EL PASO, Texas (KVIA) -- Governor Greg Abbott recently signed House Bill 3660 into law, protecting those who trap, neuter or spay, and release feral cats back into the wild from animal abandonment charges.
Cats that have been fixed by TNR (trap, neuter, return) programs are easily recognizable, as the top part of one of their ears have been clipped off.
According to the Texas Tribune, some animal conservancy organizations, such as the American Bird Conservancy, say releasing feral cats hurts the bird population.
However, Terry Poulos, president of El Paso TNR, says this type of program is simply the best way to keep the feral cat population under control.
“One unaltered female over five years, with all of her litters, can produce over 20,000 cats," said Poulos.
"The numbers are exponential, so we are all very very dedicated, very well educated, and understand the importance of TNR," she adds.

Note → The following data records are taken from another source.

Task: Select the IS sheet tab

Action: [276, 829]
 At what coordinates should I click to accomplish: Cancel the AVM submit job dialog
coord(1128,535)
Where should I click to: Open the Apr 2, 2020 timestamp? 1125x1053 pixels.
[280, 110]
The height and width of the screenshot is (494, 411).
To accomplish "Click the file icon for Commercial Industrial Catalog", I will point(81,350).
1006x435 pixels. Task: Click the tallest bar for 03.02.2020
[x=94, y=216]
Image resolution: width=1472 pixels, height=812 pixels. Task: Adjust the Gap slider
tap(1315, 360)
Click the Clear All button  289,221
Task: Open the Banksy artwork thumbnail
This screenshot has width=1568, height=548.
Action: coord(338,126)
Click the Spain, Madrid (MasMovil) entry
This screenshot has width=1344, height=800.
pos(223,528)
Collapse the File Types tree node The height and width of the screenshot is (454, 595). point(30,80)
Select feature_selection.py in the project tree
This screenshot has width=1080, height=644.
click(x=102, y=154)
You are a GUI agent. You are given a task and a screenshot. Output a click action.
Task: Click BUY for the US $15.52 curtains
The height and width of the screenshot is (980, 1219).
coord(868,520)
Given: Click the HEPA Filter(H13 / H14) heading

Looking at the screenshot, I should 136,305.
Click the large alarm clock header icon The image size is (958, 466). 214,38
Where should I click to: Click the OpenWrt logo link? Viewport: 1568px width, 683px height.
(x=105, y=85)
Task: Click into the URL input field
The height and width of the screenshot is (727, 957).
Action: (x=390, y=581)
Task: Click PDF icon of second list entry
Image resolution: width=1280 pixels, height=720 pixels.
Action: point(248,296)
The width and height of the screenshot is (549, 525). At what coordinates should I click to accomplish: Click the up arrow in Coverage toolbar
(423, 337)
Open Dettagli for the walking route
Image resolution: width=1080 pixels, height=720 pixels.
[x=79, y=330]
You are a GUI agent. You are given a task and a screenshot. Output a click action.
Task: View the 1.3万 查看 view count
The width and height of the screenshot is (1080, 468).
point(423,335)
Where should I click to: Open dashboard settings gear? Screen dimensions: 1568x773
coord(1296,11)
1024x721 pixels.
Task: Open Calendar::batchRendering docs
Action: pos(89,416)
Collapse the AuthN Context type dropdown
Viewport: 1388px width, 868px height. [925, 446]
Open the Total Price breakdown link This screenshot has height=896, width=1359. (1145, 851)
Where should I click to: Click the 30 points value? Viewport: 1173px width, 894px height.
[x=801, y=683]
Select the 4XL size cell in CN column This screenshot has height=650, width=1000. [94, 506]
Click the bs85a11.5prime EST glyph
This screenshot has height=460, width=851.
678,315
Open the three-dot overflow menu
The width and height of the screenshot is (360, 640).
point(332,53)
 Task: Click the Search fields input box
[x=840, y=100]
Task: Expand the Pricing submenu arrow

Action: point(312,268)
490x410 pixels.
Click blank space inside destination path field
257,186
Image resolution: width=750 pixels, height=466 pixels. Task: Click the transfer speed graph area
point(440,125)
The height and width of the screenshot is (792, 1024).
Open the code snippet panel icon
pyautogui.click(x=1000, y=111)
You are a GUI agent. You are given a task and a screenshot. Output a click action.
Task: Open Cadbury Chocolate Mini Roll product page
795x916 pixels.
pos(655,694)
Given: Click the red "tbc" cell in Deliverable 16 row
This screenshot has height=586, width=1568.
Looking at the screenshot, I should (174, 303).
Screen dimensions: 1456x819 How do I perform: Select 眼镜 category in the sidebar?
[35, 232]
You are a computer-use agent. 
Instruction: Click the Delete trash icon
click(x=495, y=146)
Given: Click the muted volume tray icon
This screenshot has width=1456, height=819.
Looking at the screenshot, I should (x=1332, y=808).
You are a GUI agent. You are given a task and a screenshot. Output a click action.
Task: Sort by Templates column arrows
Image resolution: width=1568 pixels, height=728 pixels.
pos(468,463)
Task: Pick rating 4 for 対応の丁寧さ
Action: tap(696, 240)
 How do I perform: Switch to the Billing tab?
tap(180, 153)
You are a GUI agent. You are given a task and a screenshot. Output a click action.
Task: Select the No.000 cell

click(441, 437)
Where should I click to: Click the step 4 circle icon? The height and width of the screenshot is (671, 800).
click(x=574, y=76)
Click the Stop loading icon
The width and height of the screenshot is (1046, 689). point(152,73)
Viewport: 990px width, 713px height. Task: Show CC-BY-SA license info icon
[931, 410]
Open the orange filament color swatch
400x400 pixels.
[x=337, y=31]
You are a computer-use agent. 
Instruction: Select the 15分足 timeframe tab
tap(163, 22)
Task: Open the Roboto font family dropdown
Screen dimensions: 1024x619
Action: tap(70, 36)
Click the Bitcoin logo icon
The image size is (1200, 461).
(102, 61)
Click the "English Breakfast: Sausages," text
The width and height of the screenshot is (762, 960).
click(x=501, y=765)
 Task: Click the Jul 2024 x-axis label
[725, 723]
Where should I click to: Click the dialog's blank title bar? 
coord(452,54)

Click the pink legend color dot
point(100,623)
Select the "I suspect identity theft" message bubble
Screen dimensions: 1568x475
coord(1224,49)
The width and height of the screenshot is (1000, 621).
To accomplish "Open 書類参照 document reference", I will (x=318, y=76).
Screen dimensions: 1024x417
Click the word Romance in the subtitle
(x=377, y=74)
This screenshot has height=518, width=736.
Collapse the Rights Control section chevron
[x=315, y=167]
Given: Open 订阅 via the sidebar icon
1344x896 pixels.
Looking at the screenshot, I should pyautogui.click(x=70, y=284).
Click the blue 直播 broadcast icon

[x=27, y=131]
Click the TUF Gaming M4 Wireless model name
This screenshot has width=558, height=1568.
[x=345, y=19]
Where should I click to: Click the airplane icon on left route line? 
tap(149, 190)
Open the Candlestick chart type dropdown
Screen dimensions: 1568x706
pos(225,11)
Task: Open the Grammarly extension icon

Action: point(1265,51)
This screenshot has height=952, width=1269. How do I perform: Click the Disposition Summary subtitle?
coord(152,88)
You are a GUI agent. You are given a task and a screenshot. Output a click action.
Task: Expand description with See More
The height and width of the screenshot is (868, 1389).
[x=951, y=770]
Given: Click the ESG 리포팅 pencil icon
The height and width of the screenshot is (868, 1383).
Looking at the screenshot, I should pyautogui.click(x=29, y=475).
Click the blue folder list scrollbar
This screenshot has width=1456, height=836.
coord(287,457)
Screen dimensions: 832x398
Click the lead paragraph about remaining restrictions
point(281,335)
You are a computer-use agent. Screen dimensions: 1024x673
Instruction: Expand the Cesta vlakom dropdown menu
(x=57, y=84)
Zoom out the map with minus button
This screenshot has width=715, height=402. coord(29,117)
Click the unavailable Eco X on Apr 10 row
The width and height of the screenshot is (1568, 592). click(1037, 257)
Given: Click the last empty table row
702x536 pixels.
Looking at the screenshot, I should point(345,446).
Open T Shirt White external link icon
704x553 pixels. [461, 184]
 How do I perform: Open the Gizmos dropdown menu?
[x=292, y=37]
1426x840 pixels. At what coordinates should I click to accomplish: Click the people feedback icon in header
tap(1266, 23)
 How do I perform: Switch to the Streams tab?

She also says there is a huge difference between simply releasing a stray cat back into the wild, versus fixing it and putting it back where it was found.
“If they’re trapping them and releasing them somewhere else, that’s a felony, and that’s a death sentence for that cat, because its instinct is to make it back to its home," said Poulos.
"In the process, that cat is not fixed, so it’s just going to reproduce. The issue is not solved," she adds.
Poulos told ABC-7 that volunteers are always needed at El Paso TNR, and encourages everyone to become informed about the TNR program in order to help the stray population in their community.